Ein Social-Media-Verbot für Jugendliche endlich einführen – ein Kommentar

„Längst überfällig“

Donnerstag, 02. April 2026 | 01:56 Uhr

Von: ka

Bozen – Nicht nur in Italien, sondern in ganz Europa warnen Experten schon lange vor den Gefahren, die von den sozialen Netzwerken für Kinder und Jugendliche ausgehen.

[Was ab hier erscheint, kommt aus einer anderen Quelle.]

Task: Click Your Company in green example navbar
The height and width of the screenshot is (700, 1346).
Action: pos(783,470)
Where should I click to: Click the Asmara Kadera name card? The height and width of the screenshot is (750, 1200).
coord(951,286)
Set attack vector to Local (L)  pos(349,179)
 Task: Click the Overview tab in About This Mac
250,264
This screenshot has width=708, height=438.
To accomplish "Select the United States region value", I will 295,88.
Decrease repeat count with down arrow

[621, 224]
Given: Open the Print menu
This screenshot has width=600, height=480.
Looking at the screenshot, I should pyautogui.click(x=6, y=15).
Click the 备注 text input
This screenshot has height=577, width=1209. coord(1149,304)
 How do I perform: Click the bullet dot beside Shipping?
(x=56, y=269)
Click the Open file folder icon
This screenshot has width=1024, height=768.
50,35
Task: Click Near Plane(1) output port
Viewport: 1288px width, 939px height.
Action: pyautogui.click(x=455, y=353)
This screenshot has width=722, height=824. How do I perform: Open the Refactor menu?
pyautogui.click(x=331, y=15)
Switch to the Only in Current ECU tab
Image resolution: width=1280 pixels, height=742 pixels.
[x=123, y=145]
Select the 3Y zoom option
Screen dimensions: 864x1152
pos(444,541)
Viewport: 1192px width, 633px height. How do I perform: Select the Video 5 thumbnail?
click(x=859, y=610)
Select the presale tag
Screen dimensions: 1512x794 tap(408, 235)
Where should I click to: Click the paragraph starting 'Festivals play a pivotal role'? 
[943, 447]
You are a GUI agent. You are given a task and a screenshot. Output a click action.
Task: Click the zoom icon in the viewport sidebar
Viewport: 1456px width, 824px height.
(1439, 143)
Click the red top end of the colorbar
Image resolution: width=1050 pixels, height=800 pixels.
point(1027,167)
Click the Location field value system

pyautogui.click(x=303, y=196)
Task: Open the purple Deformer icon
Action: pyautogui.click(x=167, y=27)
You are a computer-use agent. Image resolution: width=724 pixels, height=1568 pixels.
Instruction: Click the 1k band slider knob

Kinder, die nicht selten bereits im Alter von elf oder zwölf Jahren ein Smartphone geschenkt bekommen, sind nicht nur perfiden Werbebotschaften ausgesetzt, mit denen die sozialen Netzwerke einen großen Teil ihrer Einnahmen erwirtschaften. Durch „suchtmachende“ Algorithmen werden sie zudem ständig mit ihren Vorlieben und den Neuigkeiten ihrer liebsten Freunde „versorgt“ und dazu verleitet, täglich stundenlang auf den kleinen Bildschirm zu starren.

APA/APA/dpa/Annette Riedl

Noch gefährlicher ist es, dass politische und religiöse Extremisten die sozialen Netzwerke als Tummelplatz nutzen, um ihre widerlichen Ansichten zu verbreiten und neue „Jünger“ anzuwerben. Dabei können die Kinder und Jugendlichen in Gruppen geraten, aus denen sie nicht mehr leicht herauskommen und in denen sie Gefahr laufen, zu extremistischen und gewalttätigen Handlungen angestiftet zu werden.

ANSA/MICHELE MARAVIGLIA

Trotz vieler bedenklicher Vorfälle dümpelte die Debatte jahrelang vor sich hin. Gegner jeglicher Einschränkungen hatten ein Leichtes, an die „Freiheit, das Verantwortungsbewusstsein und die Eigenständigkeit der Jugendlichen” zu appellieren. Dabei wurde jedoch verkannt, dass Suchtverhalten – sich stundenlang in der virtuellen Welt zu bewegen, ist ein klares Zeichen dafür – blind für jegliche Gefahren macht.

Polizia di Stato

Erst nach dem schrecklichen Messerangriff eines 13-jährigen Mittelschülers auf seine Lehrerin, den diese nur knapp überlebte, und der Festnahme eines 17-Jährigen, der einen Amoklauf an seiner Schule plante, kam es in Italien zu einem Umdenken.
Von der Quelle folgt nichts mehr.